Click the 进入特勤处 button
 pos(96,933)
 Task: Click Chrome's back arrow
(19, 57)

+ + + + +

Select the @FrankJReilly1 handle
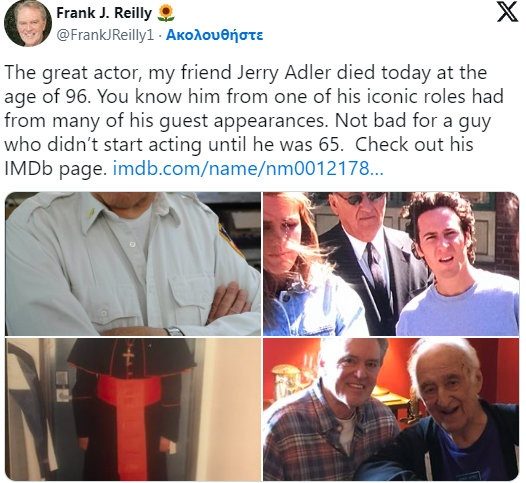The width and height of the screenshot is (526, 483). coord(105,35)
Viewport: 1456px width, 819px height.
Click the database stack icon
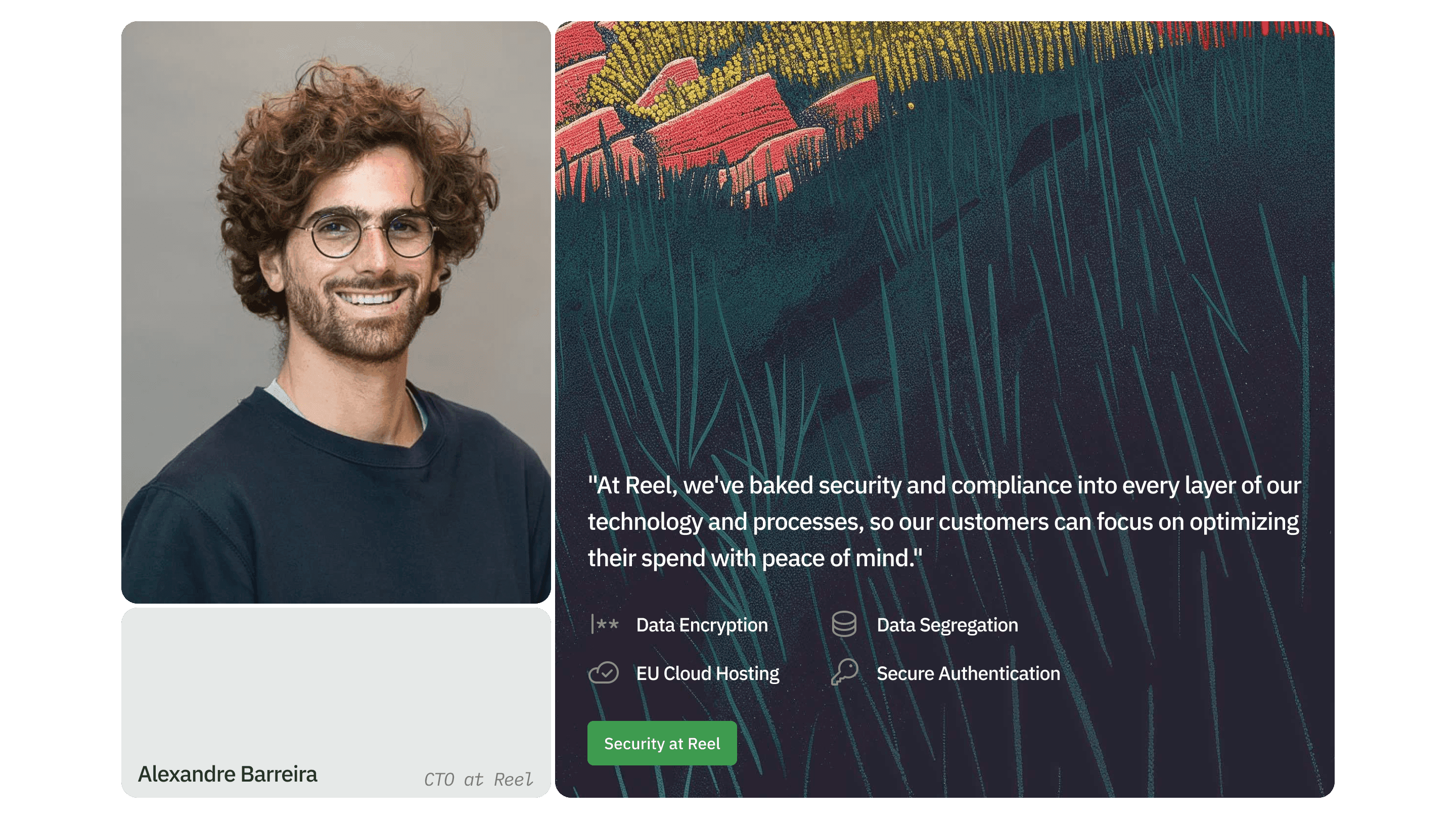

+ + + + +

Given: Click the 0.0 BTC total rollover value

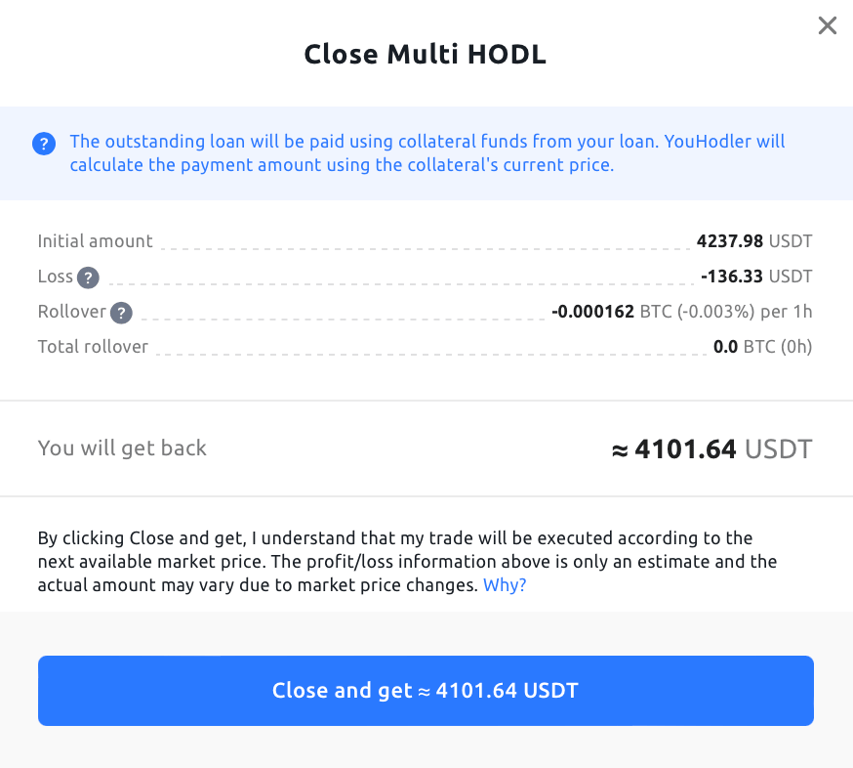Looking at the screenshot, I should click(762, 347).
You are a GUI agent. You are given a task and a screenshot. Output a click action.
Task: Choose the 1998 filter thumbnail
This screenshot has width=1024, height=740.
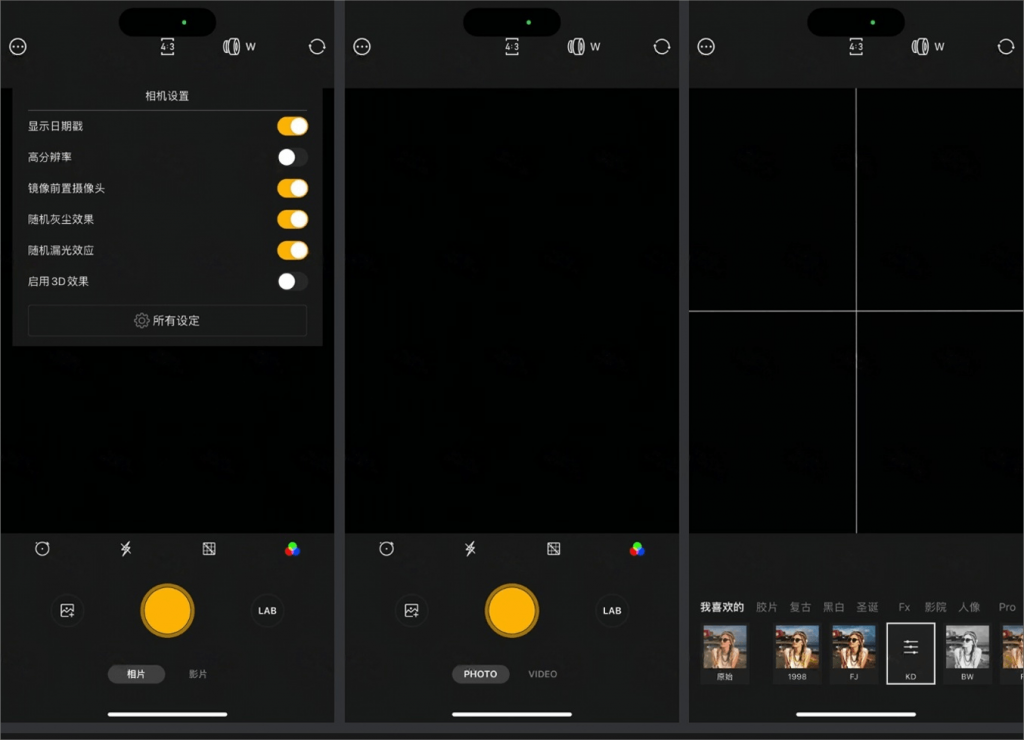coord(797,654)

+ + + + +

» Task to complete:
In the listing above, locate the line with "Viewport: 1456px width, 819px height." and the line with "Click the database stack icon", then extract exactly those lines and every line between them, and nothing more.

» Written reply:
Viewport: 1456px width, 819px height.
Click the database stack icon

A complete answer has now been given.